Jej organizator, dominikanin o. dr Wojciech Surówka zachęca do udziału wszystkich, którzy chcą na różne sposoby spojrzeć na współczesną Europę, chociażby z punktu widzenia duchowych problemów Starego Kontynentu.
Szkołę kierujemy do studentów, doktorantów, młodych pracowników naukowych, specjalistów, którzy pracują w swoich dziedzinach, który rozpoczynają karierę w tej przestrzeni. Też otwarci jesteśmy na starszych, zresztą zapraszamy też do Studium Filozofii i Teologii przy klasztorze dominikanów w Poznaniu, tam również zapraszamy głównie młodych, ale zapraszamy wszystkich.

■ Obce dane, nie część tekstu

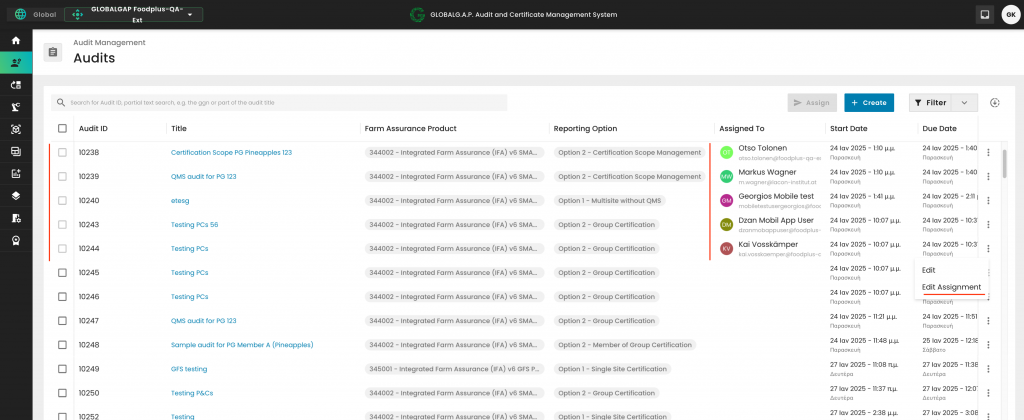This screenshot has width=1024, height=420.
Task: Click the Home icon in the sidebar
Action: 15,40
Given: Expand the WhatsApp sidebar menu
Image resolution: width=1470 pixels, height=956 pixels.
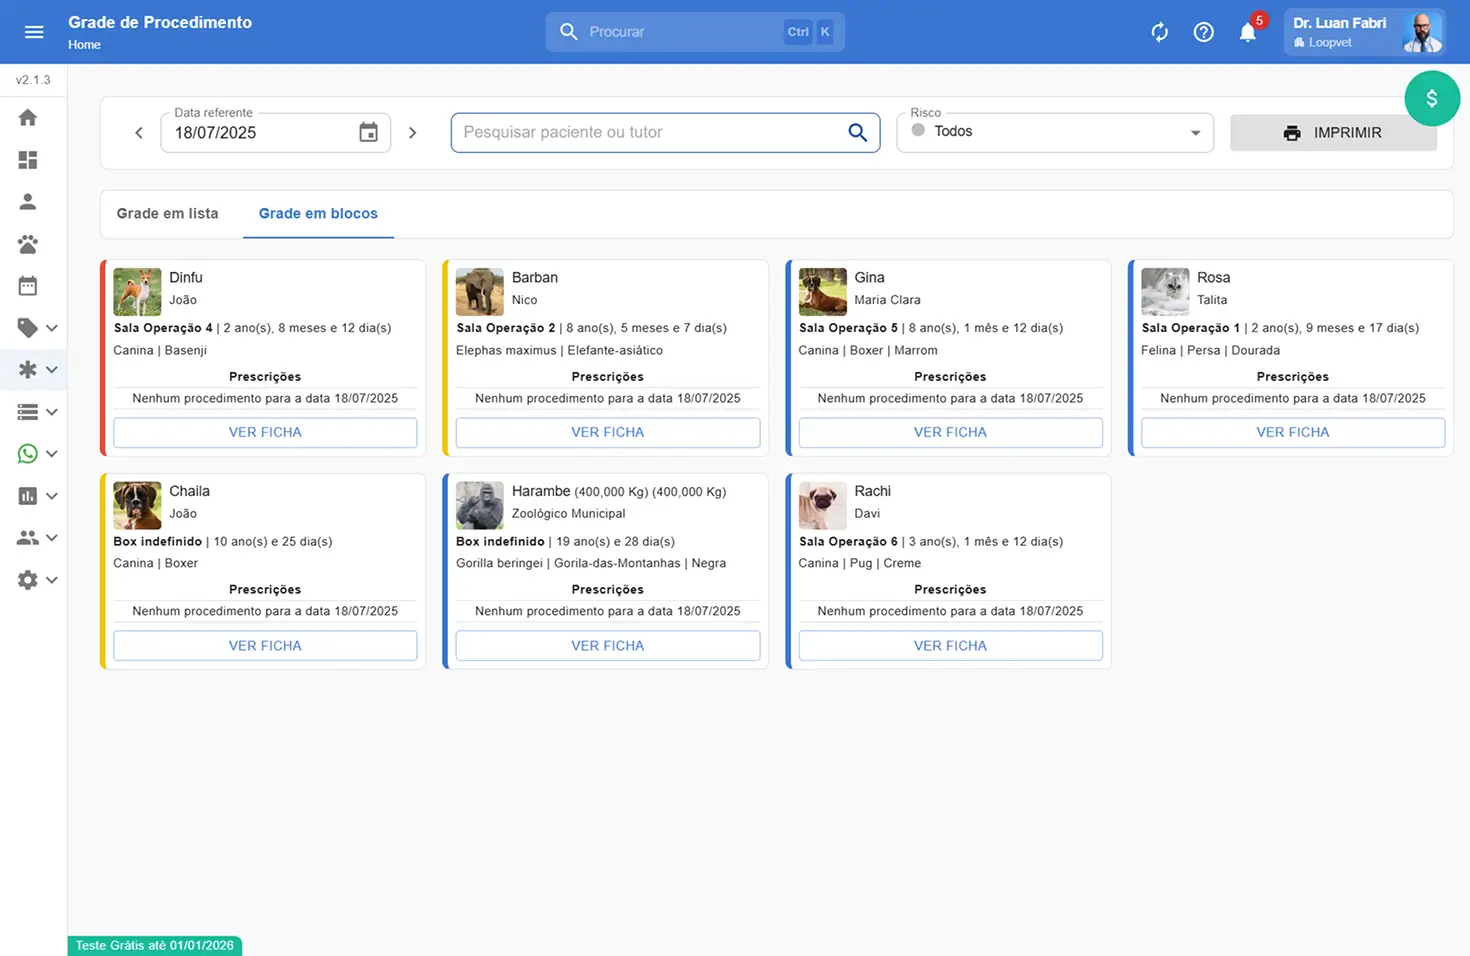Looking at the screenshot, I should tap(37, 454).
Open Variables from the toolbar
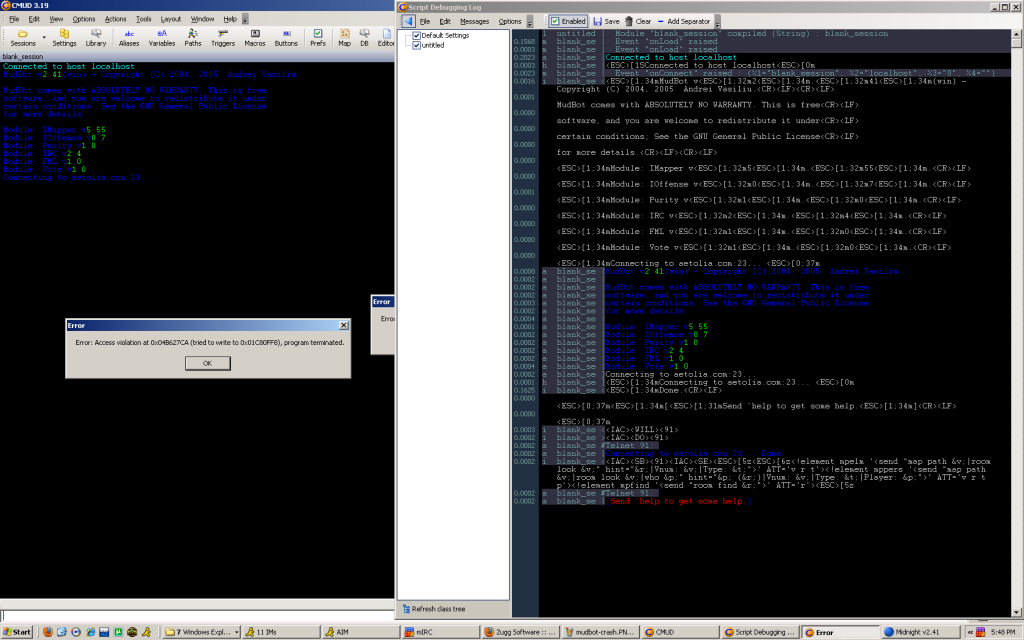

"Wybraliśmy temat Europy, bo to nam się wydaje kluczowe w różnych kwestiach" - dodaje dominikanin. Zapowiada obecność wykładowców, m.in. dr Pawła Milcarka, reżysera Krzysztofa Zanussiego czy europosła prof. Zdzisława Krasnodębskiego.
Cała rozmowa z o. dr. Wojciechem Surówką:
Roman Wawrzyniak: Organizatorem kursu w przepięknym miejscu, na Jamnej, w górach jest Dominikańskie Studium Filozofii i Teologii im. ojca Honoriusza Kowalczyka. To sytuacja na się oprzeć na refleksjach wokół myśli i nauczania dwóch wielkich myślicieli — św. Benedykta z VI wieku i zmarłego w grudniu zeszłego roku, wielkiego teologa papieża Benedykta XVI. Skąd pomysł na powiązanie tych dwóch, wydawałoby się odległych postaci?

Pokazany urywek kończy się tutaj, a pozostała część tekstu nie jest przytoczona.